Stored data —
-=-=-
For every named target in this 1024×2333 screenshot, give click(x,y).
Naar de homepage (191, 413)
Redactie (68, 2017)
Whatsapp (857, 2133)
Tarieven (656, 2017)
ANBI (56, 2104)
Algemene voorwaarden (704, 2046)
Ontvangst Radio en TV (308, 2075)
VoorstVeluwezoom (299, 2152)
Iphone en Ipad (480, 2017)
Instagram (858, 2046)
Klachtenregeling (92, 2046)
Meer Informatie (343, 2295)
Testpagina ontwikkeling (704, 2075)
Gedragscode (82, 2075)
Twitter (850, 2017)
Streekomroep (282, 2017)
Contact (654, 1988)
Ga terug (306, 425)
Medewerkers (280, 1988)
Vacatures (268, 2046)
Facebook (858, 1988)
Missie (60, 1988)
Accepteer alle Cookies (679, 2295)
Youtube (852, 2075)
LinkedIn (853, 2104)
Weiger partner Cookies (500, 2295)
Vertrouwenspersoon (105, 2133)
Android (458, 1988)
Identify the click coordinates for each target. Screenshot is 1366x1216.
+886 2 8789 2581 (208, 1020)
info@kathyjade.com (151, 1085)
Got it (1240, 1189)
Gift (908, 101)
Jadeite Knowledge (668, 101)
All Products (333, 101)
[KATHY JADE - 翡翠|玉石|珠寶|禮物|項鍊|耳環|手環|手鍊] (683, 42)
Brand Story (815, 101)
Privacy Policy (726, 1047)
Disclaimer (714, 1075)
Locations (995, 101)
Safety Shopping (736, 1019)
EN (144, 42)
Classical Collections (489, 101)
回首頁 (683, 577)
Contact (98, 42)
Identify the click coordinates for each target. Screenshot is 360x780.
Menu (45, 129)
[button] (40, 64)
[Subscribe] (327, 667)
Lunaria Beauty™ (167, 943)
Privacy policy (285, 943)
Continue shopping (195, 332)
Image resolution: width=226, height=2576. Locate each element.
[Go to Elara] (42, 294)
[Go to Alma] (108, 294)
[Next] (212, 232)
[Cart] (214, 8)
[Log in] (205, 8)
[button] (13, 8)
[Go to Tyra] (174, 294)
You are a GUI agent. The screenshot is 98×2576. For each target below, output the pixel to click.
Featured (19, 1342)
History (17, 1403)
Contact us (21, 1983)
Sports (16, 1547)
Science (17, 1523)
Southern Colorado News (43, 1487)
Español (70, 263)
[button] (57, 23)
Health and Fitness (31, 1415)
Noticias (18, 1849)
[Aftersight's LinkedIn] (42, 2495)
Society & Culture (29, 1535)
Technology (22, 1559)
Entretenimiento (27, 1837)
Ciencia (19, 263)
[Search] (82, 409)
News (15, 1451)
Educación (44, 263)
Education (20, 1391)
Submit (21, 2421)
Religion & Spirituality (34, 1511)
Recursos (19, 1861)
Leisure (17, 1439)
-=-=-
AIM OF THE EXERCISE —
The line containing "Contact (98, 42)" and every line after it, through the end of the records above: output exactly those, and nothing else.

OUTPUT OF THE EXERCISE —
Contact (98, 42)
Identify the click coordinates for each target. Screenshot is 360x780.
Menu (45, 129)
[button] (40, 64)
[Subscribe] (327, 667)
Lunaria Beauty™ (167, 943)
Privacy policy (285, 943)
Continue shopping (195, 332)
Image resolution: width=226, height=2576. Locate each element.
[Go to Elara] (42, 294)
[Go to Alma] (108, 294)
[Next] (212, 232)
[Cart] (214, 8)
[Log in] (205, 8)
[button] (13, 8)
[Go to Tyra] (174, 294)
You are a GUI agent. The screenshot is 98×2576. For each target below, output the pixel to click.
Featured (19, 1342)
History (17, 1403)
Contact us (21, 1983)
Sports (16, 1547)
Science (17, 1523)
Southern Colorado News (43, 1487)
Español (70, 263)
[button] (57, 23)
Health and Fitness (31, 1415)
Noticias (18, 1849)
[Aftersight's LinkedIn] (42, 2495)
Society & Culture (29, 1535)
Technology (22, 1559)
Entretenimiento (27, 1837)
Ciencia (19, 263)
[Search] (82, 409)
News (15, 1451)
Educación (44, 263)
Education (20, 1391)
Submit (21, 2421)
Religion & Spirituality (34, 1511)
Recursos (19, 1861)
Leisure (17, 1439)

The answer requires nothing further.